The Absence of a National Public Health Police for COVID-19 in Brazil: The Consequences for Tourism Management
The fast transmission and high contagiousness characteristic of SARS-CoV-2 detected in Wuhan, China was determined by first studies that concluded, in a serial interval of 6-9 days, a median R0 value of 5.7 (95% CI 3.8– 8.9) of human to human transmission, that alerted to the rapid domestic spread potential in China by travels, an increased risk factor due to the proximity of the new year celebrations in China. As a respiratory virus infection, the transmission occurs by direct or indirect contact, usually by droplet spray in short range or aerosol in long- range transmission. Some international health government agencies, advice to keep a safe distance from person to person of 6 feet to avoid respiratory droplets produced by talk, sneeze or coughs, with usually occurs in larger respiratory droplets (>5 μm) with a reduced life time in air and perform small distances. The study of Setti et al. indicates that distance is safe only if everybody wears face masks due to the virus can be in aerosolized droplets for 10 meters and remain viable up to 3 hours, when Virus-laden small (<5 μm - more than 3.3 feet) and can be carried by an air conditioned system or in areas with high contamination as hospitals, the virus was found widely distributed in the air and on object surfaces in an area up to 13 feet. These situations corroborate to an airborne transmission of SARS-CoV-2 with some researches appointing to other variabilities as the contamination of other surfaces as remote controls, computer mouse, cardboard, exercise equipment, even including the floor of Hospitals.
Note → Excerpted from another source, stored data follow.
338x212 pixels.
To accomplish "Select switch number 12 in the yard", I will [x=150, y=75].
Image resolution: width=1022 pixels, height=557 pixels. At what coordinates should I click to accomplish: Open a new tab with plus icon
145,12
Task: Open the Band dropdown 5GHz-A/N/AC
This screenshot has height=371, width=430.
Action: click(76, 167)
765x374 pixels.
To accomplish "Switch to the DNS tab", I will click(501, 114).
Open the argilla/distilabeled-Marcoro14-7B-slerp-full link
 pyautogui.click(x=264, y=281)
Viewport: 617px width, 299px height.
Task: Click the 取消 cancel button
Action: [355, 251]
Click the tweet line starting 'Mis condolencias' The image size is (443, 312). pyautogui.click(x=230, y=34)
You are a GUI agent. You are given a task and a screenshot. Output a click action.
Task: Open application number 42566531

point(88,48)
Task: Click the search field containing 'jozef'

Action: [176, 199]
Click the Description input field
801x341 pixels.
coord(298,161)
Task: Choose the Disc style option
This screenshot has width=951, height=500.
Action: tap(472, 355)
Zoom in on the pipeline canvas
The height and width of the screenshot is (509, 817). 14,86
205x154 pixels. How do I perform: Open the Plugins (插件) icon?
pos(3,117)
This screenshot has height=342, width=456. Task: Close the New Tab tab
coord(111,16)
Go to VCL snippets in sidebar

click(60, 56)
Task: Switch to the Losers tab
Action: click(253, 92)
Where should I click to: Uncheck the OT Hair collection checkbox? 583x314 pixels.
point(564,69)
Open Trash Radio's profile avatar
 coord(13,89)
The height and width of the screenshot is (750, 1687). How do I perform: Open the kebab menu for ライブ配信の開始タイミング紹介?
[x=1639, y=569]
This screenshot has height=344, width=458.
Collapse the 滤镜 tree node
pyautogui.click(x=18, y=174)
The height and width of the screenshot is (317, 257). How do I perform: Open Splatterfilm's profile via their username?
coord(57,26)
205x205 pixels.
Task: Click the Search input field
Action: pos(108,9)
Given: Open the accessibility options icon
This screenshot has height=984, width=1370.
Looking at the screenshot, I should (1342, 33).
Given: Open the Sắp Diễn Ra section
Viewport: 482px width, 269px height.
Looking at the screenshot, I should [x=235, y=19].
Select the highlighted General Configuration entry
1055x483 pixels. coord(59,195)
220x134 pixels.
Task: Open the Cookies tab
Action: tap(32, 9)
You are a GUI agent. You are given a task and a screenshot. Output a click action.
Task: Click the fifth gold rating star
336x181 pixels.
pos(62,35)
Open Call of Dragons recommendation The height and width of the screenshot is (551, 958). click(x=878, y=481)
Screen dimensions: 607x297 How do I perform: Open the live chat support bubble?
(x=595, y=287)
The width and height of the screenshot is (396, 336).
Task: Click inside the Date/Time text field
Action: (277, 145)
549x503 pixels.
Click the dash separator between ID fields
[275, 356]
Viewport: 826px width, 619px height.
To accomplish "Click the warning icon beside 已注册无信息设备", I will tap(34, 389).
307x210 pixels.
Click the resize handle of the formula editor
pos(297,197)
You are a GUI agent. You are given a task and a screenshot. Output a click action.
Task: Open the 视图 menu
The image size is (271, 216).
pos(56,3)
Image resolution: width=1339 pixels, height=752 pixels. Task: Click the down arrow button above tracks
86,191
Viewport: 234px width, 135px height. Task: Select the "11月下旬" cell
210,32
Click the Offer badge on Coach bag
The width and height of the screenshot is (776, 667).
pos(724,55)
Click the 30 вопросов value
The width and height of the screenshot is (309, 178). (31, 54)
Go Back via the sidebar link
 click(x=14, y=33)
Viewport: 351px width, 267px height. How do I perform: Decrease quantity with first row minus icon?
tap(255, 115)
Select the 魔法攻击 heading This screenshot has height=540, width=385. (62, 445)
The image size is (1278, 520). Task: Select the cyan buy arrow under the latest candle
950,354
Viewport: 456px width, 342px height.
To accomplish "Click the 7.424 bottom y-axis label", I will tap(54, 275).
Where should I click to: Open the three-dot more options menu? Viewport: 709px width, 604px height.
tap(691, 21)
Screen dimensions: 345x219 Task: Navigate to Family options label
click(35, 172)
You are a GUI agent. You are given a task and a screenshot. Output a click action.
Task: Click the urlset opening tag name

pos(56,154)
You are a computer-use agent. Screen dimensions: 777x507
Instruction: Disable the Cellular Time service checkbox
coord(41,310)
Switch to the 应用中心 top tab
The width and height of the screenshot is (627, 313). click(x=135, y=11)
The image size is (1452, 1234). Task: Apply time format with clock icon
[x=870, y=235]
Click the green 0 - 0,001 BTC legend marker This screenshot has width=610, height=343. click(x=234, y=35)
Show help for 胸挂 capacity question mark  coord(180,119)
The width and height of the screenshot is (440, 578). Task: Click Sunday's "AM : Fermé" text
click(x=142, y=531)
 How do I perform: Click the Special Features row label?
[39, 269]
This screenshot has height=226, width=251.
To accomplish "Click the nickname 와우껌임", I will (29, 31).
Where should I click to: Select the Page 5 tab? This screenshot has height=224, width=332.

Slow process of classification and diagnosis and the delay in establishment of preventive and containment measures corroborated to the initial fast spread of the virus to other cities nearby Wuhan according to some studies. The failure in local control of this infectious disease allied to no clearance and transparency process of information culminated in to a global pandemic condition with high transmission worldwide[7,8], exposing the main fragility in travellers transportation related to infectious disease spread due to the mass gathering condition, instead in the symbol of cruise ships[9–15], with the situation of Diamond Princess in Tokyo harbour and the fast infection of passengers onboard during the ship’s quarantine. Despite the high rates of morbidity and mortality consolidated by studies and scientific evidence worldwide (5.354.539 positive cases and 343.116 deaths), there is an insistence by the Brazilian government to deny the health risks represented by this infectious disease, resulting in the absence of a national health strategy against COVID-19. The anti-science stance adopted generate higher mortality rate (22.412 deaths) and incidence (354,460 positive cases) in Brazil, resulting in serious consequences for the planning and management of economic activities, with serious repercussions for the tourism activity. Due to this situation, some countries may establish restrictive measures for the reception of Brazilian travellers as well as the recommendation that their citizens avoid traveling to the country because of the high risk of diseases’ reintroduction in your nations. In view of this new paradigm represented by COVID-19, we need to rethink tourism services, not only in Brazil but in all nations, with the appropriate adoption of these new hygiene and safety measures with the establishment of protocols that provide a safe environment for travellers, tourism workers, localities and communities that receive tourists, providing a general safety experience for everyone, being a great challenge for public health policy managers.